### Provided material
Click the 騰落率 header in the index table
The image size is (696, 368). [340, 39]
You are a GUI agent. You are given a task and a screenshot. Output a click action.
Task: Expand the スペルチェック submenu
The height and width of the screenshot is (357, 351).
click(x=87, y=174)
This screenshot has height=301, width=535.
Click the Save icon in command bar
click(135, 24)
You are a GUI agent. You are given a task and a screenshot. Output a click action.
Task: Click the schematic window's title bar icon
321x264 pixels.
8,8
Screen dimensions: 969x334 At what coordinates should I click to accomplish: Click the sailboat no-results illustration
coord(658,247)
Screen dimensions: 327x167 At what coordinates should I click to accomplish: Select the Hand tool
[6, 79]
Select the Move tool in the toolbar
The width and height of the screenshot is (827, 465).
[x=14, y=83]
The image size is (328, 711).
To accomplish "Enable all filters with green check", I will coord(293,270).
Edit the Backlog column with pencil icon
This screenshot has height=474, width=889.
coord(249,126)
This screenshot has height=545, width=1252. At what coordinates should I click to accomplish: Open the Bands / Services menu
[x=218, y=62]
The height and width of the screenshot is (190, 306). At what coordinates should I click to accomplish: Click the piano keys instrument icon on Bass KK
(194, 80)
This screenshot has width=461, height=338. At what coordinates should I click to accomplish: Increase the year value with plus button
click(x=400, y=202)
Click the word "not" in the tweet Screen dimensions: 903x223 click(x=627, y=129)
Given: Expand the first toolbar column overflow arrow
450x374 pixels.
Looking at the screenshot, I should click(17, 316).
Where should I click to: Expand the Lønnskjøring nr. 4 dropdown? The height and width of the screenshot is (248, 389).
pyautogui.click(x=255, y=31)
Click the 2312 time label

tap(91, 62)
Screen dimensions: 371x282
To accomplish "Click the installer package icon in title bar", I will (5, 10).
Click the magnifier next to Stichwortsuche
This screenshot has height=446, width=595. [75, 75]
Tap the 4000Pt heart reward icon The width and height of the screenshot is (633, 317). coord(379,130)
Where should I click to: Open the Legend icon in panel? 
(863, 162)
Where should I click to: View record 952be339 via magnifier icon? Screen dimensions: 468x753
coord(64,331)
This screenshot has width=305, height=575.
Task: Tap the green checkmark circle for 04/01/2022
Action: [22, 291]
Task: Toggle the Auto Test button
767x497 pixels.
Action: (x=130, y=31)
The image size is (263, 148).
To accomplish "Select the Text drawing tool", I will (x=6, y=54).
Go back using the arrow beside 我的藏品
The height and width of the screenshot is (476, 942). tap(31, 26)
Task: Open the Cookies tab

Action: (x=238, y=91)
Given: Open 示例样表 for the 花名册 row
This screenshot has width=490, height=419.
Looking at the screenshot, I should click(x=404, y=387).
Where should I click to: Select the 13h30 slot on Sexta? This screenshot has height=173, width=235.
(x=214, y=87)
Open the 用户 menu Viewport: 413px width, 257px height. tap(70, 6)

### What the task requires
Exactly the lines from the one containing "Click the word" through the final line of the records above are needed, copied word for word.

### Response
Click the word "not" in the tweet Screen dimensions: 903x223 click(x=627, y=129)
Given: Expand the first toolbar column overflow arrow
450x374 pixels.
Looking at the screenshot, I should click(17, 316).
Where should I click to: Expand the Lønnskjøring nr. 4 dropdown? The height and width of the screenshot is (248, 389).
pyautogui.click(x=255, y=31)
Click the 2312 time label

tap(91, 62)
Screen dimensions: 371x282
To accomplish "Click the installer package icon in title bar", I will (5, 10).
Click the magnifier next to Stichwortsuche
This screenshot has height=446, width=595. [75, 75]
Tap the 4000Pt heart reward icon The width and height of the screenshot is (633, 317). coord(379,130)
Where should I click to: Open the Legend icon in panel? 
(863, 162)
Where should I click to: View record 952be339 via magnifier icon? Screen dimensions: 468x753
coord(64,331)
This screenshot has width=305, height=575.
Task: Tap the green checkmark circle for 04/01/2022
Action: [22, 291]
Task: Toggle the Auto Test button
767x497 pixels.
Action: (x=130, y=31)
The image size is (263, 148).
To accomplish "Select the Text drawing tool", I will (x=6, y=54).
Go back using the arrow beside 我的藏品
The height and width of the screenshot is (476, 942). tap(31, 26)
Task: Open the Cookies tab

Action: (x=238, y=91)
Given: Open 示例样表 for the 花名册 row
This screenshot has width=490, height=419.
Looking at the screenshot, I should click(x=404, y=387).
Where should I click to: Select the 13h30 slot on Sexta? This screenshot has height=173, width=235.
(x=214, y=87)
Open the 用户 menu Viewport: 413px width, 257px height. tap(70, 6)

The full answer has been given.